> [Assignment] Reading the records below, count the lines in which the string "agent" appears; write the number only.
Data supplied Start Marker
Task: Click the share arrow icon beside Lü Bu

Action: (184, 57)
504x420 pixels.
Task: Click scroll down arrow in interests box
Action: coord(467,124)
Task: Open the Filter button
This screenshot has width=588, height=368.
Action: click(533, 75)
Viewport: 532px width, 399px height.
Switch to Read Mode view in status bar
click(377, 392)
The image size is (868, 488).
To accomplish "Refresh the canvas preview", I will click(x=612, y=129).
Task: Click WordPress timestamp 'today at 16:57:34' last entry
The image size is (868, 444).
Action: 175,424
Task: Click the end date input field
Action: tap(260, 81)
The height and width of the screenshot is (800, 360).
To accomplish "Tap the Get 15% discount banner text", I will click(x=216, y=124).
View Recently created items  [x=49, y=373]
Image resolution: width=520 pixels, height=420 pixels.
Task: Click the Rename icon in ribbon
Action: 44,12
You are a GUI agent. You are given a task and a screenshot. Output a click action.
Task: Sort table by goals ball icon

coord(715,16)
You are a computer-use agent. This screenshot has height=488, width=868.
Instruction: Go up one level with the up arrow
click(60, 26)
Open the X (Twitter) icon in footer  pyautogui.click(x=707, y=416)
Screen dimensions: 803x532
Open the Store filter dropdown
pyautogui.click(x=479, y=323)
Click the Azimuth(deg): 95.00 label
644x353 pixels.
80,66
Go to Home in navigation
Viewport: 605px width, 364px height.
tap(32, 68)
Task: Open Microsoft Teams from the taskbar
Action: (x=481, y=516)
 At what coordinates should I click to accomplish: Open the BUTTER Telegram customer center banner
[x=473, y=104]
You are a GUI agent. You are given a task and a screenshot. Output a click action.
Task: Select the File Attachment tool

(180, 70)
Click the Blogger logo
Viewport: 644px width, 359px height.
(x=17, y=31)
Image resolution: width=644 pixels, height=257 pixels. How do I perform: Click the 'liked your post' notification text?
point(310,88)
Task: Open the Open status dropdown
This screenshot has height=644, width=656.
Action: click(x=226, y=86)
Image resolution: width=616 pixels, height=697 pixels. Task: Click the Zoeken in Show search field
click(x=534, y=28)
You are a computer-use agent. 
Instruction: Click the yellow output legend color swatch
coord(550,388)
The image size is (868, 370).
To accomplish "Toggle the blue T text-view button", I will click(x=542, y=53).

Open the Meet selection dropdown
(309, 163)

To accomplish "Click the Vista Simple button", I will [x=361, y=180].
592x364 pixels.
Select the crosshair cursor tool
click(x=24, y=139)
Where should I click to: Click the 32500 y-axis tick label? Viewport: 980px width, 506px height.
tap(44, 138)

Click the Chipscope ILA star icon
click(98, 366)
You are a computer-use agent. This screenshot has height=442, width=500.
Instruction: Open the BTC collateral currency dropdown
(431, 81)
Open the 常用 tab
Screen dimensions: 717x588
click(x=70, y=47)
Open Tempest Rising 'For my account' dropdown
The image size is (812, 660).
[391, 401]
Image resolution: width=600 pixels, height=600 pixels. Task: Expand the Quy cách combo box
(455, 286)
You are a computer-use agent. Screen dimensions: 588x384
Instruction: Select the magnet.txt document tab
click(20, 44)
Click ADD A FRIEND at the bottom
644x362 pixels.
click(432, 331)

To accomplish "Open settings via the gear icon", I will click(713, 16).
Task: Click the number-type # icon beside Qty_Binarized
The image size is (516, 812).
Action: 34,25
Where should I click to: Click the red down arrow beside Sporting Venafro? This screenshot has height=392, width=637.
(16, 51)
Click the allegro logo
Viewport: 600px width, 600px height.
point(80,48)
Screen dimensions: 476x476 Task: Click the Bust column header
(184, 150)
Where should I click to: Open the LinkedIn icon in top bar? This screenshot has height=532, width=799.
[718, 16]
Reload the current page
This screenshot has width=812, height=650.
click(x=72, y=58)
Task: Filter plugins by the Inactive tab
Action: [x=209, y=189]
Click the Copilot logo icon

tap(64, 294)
Data supplied End Marker
> [Exercise solution] 6